Późne lato, wczesna jesień – moja pora. Spodnie bojówki i koszule flanelowe, rześkie poranki i przyjemne południowe słońce. Jaskrawe kolory natury i powiew nostalgii. A może to jedynie radość wywołana nadejściem czegoś nowego ? Choć, przecież ta zmiana, nie jest wcale nikomu potrzebna. Podczas tych kilku ostatnich letnich miesięcy człowiek otrzymuje tak wiele! Moc przeróżnych bodźców, wrażeń płynących z nieba. Ze słońca! Wibracje docierają do nas z większą i silniejszą mocą. I te dni, które są tak długie, że człowiek przestawia swój tryb na kompletnie inne tory przenoszą nas do innego wymiaru. W tym nowym, mamy jakby więcej energii. Jakby oprócz pożywienia, ładowało nas coś jeszcze.

A wszystko zaczyna się jak zwykle od końcówki lutego – gdy pierwsze zagraniczne ptactwo powraca z zimowiska . Swoim przybyciem, oznajmiają wszem i wobec nadchodzące zmiany. W Castoramach pojawiają się worki z ziemią, a przy kasach standy z opakowaniami nasion. Sklepy budowlane wypełniają się wiosennymi majsterkowiczami. Wszystko zaczyna tętnić życiem, czas płynie szybciej, a w uśpionych głowach opatulonych ludzi, pojawiają się nowe inspiracje – plany, na jak najlepsze przeżycie kolejnych kilku wiosennych i letnich miesięcy. A gdy zaczyna się lato, nikt już niczego planuje. Dzieje się – po prostu.
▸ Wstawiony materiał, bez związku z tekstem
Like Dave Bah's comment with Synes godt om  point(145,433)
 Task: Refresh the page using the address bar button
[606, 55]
Wszystko emanuje już siłą, w powietrzu czuć ekspansje i potęgę. Wywodzi się to głównie z nowej, bardziej przychylnej człowiekowi aury. Nie ma się co dziwić – tak to wszystko od iluś tam lat już tutaj funkcjonuje.
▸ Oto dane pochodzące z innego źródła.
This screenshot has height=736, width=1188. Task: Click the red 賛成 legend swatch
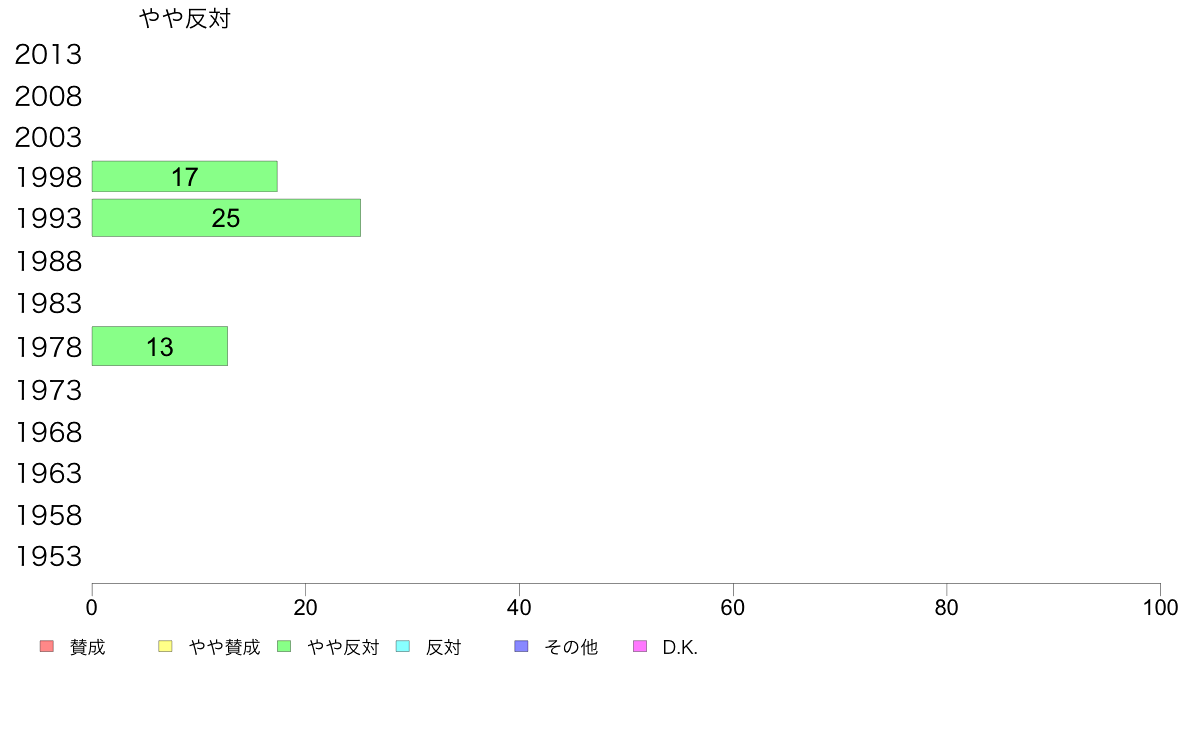[47, 647]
A co u mnie? Trzymając w dłoniach wielki kubek wyszedłem na swój miejski balkon. Lubię duże kubki. W moim ulubionym, parzę liściastą senchę i dodaje do niej soku z cytryny i miodu. Taki ze mnie herbaciany i kawowy hedonista. Wyszedłem, usiadłem sobie ustawiony tyłem do słońca i, kontemplując, z nadzieją na to że usnę choćby na te kilka minut, przymknąłem oczy. Przez chwilę zacząłem medytować lub raczej się modlić. Wróciłem myślami do 2017. Wtedy to, po raz pierwszy pojawiłem się w moim miejskim mieszkaniu. Od tamtego czasu przez moje życie przetoczył się jakby przez tajfun potężnych zmian. Narobił mi bałaganu, porozrzucał wszystkie moje życiowe artefakty – a część z nich kompletnie zniszczył. I trudno to nawet teraz jakoś sensownie komuś wytłumaczyć, czy nawet ogarnąć myślami. Posegregować? Poddać analizie? Środowisko życia i ludzie zmieniali się zbyt często.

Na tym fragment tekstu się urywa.